CATHY BUCHANAN and PETER HARTLEY* argue that seeking to achieve equality of material wealth or income does more harm than good in practice.
What is fair? This question has bedevilled us since childhood. When another child got a bigger ice cream, a place on the sports team or a part in the school play, we wondered whether it was fair.
At first it seemed that what was equal was fair. As toddlers we wanted to be equal with other children. We wanted an equal number of stories at bedtime, an equal number of pushes on the swing and an equal number of peas on our plates.
Later, we realised that what is fair is not always what is equal. Everyone can't be captain of the sports team or the star of the school play. People have different abilities, and they should specialise in what they do best. A new definition of fairness emerged: what is fair is for people to have the opportunity to capitalise on their abilities. Rewards should be determined by merit.
As we grew older, we noticed that rewards aren't always given to those who deserve them. Some are rewarded by accident, while others who should be rewarded are overlooked. Life is full of mishaps and deciding when someone deserves something is difficult.
By the time we reached adulthood, we realised that fairness is a complex notion incorporating both what we ought to do and what we can do.

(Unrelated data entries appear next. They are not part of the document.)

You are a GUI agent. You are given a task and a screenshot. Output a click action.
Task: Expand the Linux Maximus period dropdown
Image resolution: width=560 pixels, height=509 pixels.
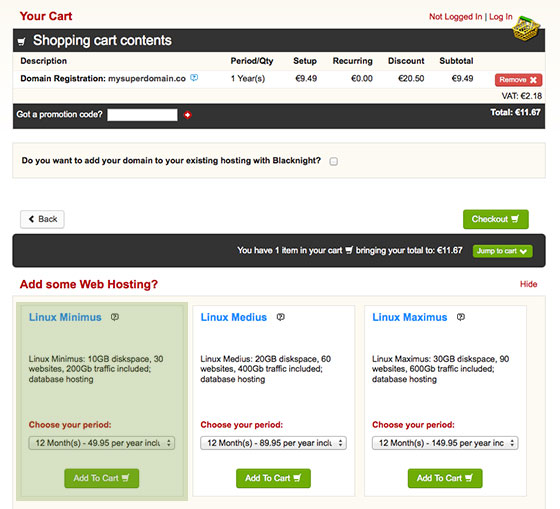click(445, 443)
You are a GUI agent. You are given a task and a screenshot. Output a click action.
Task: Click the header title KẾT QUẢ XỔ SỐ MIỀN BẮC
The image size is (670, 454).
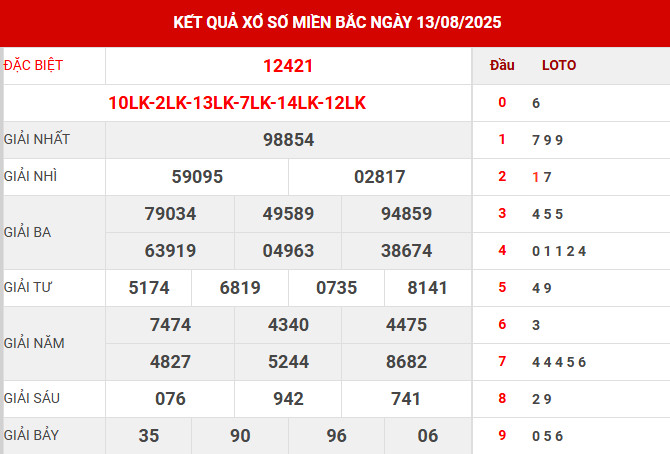pos(334,22)
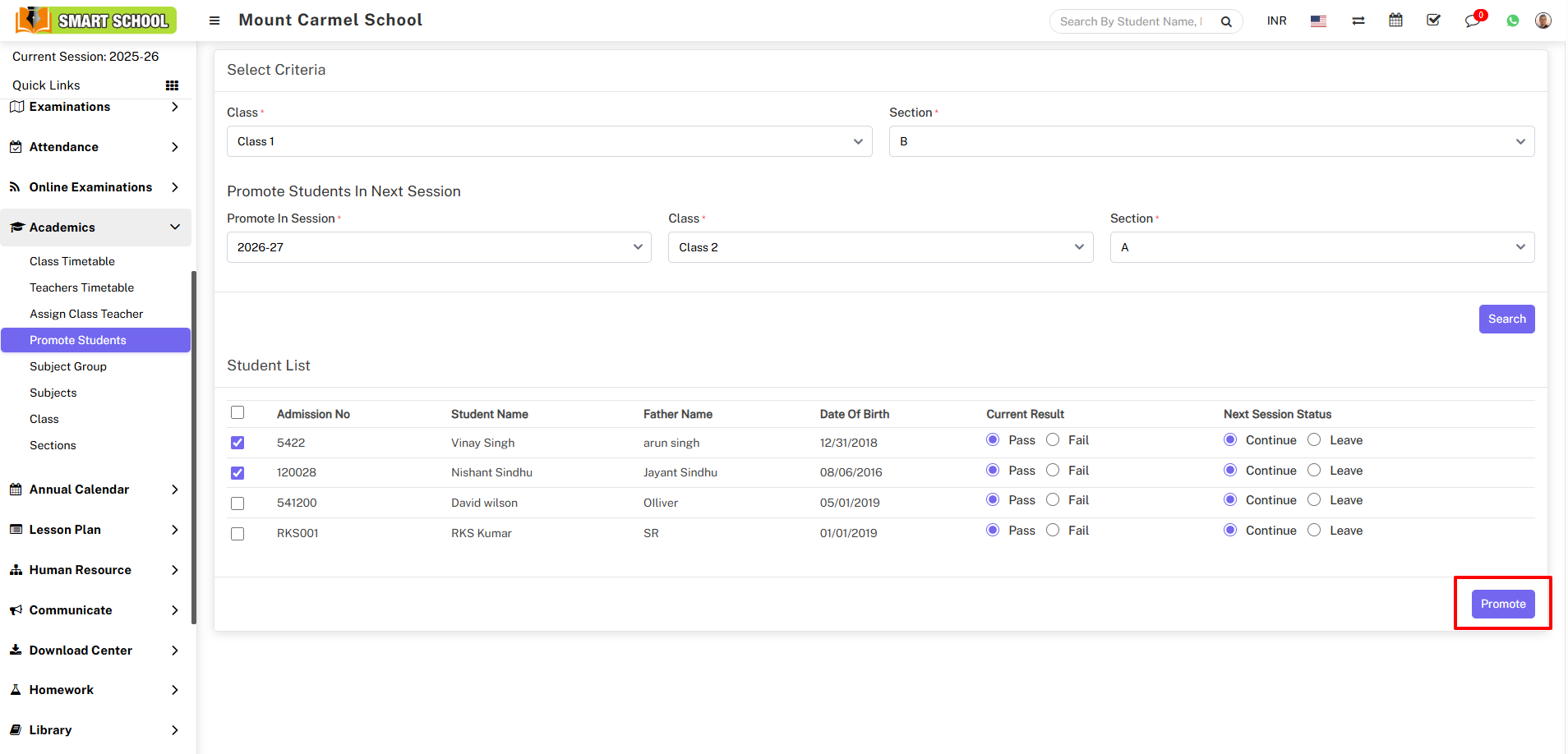Open the Class 1 criteria dropdown
Image resolution: width=1568 pixels, height=754 pixels.
coord(549,141)
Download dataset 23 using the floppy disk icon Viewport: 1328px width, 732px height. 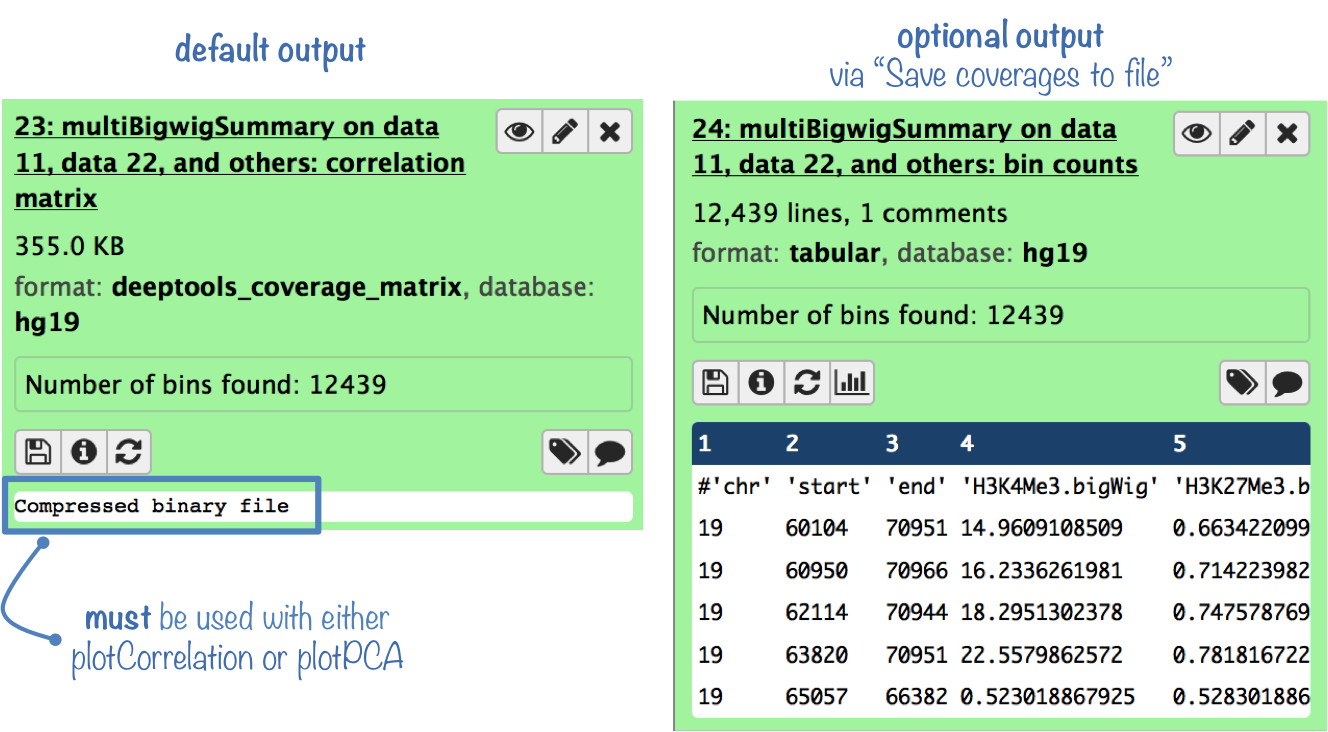[38, 452]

Each person has trouble deciding how to act fairly. If it is difficult for an individual to be fair, how much harder is it for a society to be fair? At the level of social or governmental action, the fallibility of human nature is magnified.
If we were philosophers we might abandon the attempt to understand fairness or equity because the term can never be precisely defined. When we doff the beret and don the hard hat, however, we realise our need for institutions that do a good, if not perfect, job of ensuring that people are treated fairly. In short, equity is a problem that can't be ignored.

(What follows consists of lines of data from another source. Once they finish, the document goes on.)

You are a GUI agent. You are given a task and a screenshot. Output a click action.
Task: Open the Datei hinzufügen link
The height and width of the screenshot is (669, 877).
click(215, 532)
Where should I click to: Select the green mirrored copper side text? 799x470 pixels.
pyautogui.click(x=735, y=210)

The toddler's idea that equity involves being equal with other children is an example of what economists call horizontal equity, the notion that equally situated people should be treated equally. Equality before the law is an important example of horizontal equity. Our belief in horizontal equity leads us to oppose racial and other forms of discrimination.
While free markets and competition allow anyone to supply goods or services, special licences, subsidies, and other Government support programmes do not treat people in the same situation equally. When we grant equally situated people privileges, we violate the principle of horizontal equity.
Many people think horizontal equity is inadequate and want to implement programmes to reduce inequality. There are, however, two different motives for wanting greater equality. The first is a compassionate concern for the needy. The second is envy of those who are well off.
A rational but risk-averse person may decide that lower average living standards are acceptable in exchange for a life that is free of poverty. But a concern for limiting poverty is not the same as opposing opportunities for some to become very well off. Risk-aversion does not justify eliminating all chances of getting ahead.
Even if complete equality were desirable, it would be unattainable, since there is no objective way of measuring how well off people are. Annual money income is a poor measure of wellbeing. University students, for example, have a low money income but many are destined to become well off after they graduate.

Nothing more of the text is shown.